(Pixel coordinate grounding data)
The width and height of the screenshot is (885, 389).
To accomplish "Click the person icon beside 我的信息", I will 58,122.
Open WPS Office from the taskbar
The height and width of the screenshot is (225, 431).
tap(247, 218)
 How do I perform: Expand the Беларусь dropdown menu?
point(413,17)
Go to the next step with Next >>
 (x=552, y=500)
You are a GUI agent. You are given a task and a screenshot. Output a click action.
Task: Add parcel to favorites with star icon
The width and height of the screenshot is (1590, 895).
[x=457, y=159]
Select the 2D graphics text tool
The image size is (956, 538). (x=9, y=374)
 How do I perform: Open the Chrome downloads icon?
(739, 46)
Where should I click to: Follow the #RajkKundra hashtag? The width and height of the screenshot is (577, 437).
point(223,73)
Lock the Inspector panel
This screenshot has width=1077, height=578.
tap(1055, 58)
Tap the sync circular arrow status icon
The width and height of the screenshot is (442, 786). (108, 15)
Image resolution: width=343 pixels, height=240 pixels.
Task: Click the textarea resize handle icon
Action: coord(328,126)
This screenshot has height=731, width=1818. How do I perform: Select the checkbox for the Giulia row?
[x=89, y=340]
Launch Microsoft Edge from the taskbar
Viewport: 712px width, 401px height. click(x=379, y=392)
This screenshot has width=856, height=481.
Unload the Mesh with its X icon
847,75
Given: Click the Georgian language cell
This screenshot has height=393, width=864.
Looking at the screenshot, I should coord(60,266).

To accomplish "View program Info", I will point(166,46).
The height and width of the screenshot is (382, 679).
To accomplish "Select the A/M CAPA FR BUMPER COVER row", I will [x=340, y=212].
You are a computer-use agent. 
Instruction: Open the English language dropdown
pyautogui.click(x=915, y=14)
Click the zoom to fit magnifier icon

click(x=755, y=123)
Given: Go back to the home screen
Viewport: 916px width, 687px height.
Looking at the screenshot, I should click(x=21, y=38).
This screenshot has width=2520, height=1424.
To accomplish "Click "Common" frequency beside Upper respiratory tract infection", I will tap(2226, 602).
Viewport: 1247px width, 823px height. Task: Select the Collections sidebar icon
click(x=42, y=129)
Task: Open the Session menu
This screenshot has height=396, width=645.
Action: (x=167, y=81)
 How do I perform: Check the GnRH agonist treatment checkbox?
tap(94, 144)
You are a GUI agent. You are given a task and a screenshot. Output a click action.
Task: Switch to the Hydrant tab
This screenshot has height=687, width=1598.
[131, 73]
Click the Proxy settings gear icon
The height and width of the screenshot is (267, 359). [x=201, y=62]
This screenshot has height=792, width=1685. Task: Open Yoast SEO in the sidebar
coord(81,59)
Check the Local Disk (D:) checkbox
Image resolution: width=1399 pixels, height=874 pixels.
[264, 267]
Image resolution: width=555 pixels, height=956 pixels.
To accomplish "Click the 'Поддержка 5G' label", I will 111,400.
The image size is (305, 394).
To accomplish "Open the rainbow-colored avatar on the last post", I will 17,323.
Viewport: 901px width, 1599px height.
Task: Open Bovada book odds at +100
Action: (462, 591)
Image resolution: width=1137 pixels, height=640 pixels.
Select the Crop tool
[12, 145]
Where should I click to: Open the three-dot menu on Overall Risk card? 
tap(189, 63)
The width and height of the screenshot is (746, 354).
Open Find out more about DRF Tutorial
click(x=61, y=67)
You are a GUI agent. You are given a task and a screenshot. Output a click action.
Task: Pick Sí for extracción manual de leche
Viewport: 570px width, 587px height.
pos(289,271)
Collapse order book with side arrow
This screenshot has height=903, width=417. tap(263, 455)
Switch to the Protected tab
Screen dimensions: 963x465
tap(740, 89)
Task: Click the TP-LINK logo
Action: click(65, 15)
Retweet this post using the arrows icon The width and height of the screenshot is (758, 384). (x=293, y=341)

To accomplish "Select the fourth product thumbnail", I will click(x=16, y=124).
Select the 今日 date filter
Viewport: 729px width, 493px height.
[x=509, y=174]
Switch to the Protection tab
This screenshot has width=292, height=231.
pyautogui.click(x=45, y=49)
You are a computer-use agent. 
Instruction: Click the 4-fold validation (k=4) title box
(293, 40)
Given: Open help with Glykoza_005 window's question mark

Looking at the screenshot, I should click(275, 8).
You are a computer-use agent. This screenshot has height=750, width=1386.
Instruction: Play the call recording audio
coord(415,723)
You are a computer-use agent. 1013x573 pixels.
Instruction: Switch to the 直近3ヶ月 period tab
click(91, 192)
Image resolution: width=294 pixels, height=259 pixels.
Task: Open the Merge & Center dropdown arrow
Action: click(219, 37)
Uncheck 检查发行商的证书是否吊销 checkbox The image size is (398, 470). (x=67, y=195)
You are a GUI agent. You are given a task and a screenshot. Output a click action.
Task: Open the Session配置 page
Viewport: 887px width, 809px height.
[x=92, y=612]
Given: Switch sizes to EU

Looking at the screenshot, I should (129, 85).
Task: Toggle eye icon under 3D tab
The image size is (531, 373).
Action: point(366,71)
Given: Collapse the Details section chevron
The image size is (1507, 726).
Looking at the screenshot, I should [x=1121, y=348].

[YOUR INSTRUCTIONS]: Look back at the data above. Transcribe exactly the lines starting at the line that contains "Given: Go back to the home screen" and ending at the line that contains "Task: Switch to the Hydrant tab".

[RESPONSE TO THE TASK]:
Given: Go back to the home screen
Viewport: 916px width, 687px height.
Looking at the screenshot, I should click(x=21, y=38).
This screenshot has width=2520, height=1424.
To accomplish "Click "Common" frequency beside Upper respiratory tract infection", I will tap(2226, 602).
Viewport: 1247px width, 823px height. Task: Select the Collections sidebar icon
click(x=42, y=129)
Task: Open the Session menu
This screenshot has height=396, width=645.
Action: (x=167, y=81)
 How do I perform: Check the GnRH agonist treatment checkbox?
tap(94, 144)
You are a GUI agent. You are given a task and a screenshot. Output a click action.
Task: Switch to the Hydrant tab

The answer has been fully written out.